Monday, May 29, 2006

The inner monologue of a goal setter

One month to go until my sisters wedding and my debut as the Matron of Honor. My good intentions of losing weight, getting fit, and looking good for that day once again seems to have fallen by the wayside as my body still resembles a slightly decomposing pear. Luckily there is still some hope for me even at this point. I've always been one to finish things under pressure, at the deadline --- it's the procrastinator within me. Knowing that it's down to the wire, that it's do or die time, I've chosen to do. This morning I spent a couple of hours at the gym, working it hard. I even made it to the point of achieving a second wind and what could have been the start of a workout high. As a reward (I'll call it a reward even though it is necessary for my sisters big day) I bought a tanning package and spent 6 minutes under the fake celsius sun soaking in some powerful UV rays. I've always been one who needed a reward system to achieve results. It's the spoiled brat within me.

Though 30 days doesn't seem much time to make a huge difference in my appearance, it may be just enough to slim down a bit and looked toned for the wedding. I can still hope. I think I may have also come to an actualization about myself today and my inability to follow through. In my thinking I realized that I have always made long term goals for myself, and in all actuality need to be making short term goals. A goal back in January to be in shape by July doesn't give me much direction. But, a goal to work out again tomorrow seems so much more attainable when the pressure is on. We'll see how my new way of thinking works out.

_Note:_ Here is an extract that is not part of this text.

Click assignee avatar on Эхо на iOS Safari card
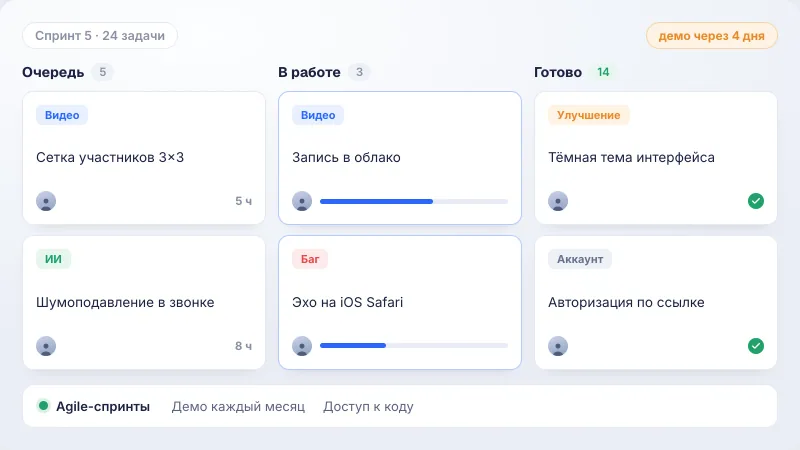Screen dimensions: 800x450 click(302, 346)
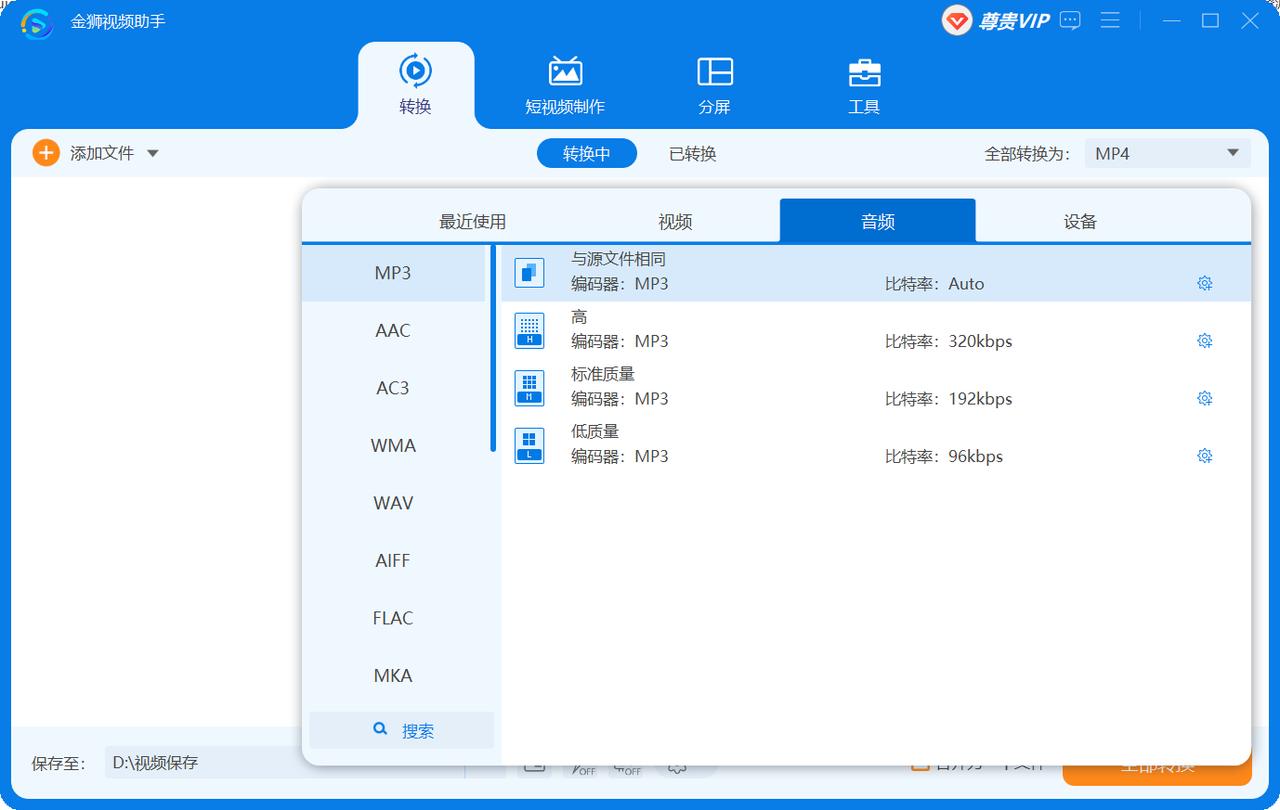The height and width of the screenshot is (810, 1280).
Task: Switch to the 已转换 view
Action: coord(691,153)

I've also been considering another element to getting healthy. It isn't something that seems too appealing, but would be a wise health choice on my part. I'm considering cutting back on my meat consumption. I've always been a huge carnivore choosing a steak over a salad any day, but I'm finding the desire to reconsider my options. I don't think being an all-out vegetarian is in my future, but I do hope to slowly begin eating more and more meals that don't require beef, chicken, or pork to be the key ingredient. And I would definitely like to start eating less and less processed foods, and making organic choices in what I eat. This is all theory for now, not something that I will start tomorrow or even next week. It is just another long term goal that I have for myself --- maybe after my next Thanksgiving turkey I'll make the commitment.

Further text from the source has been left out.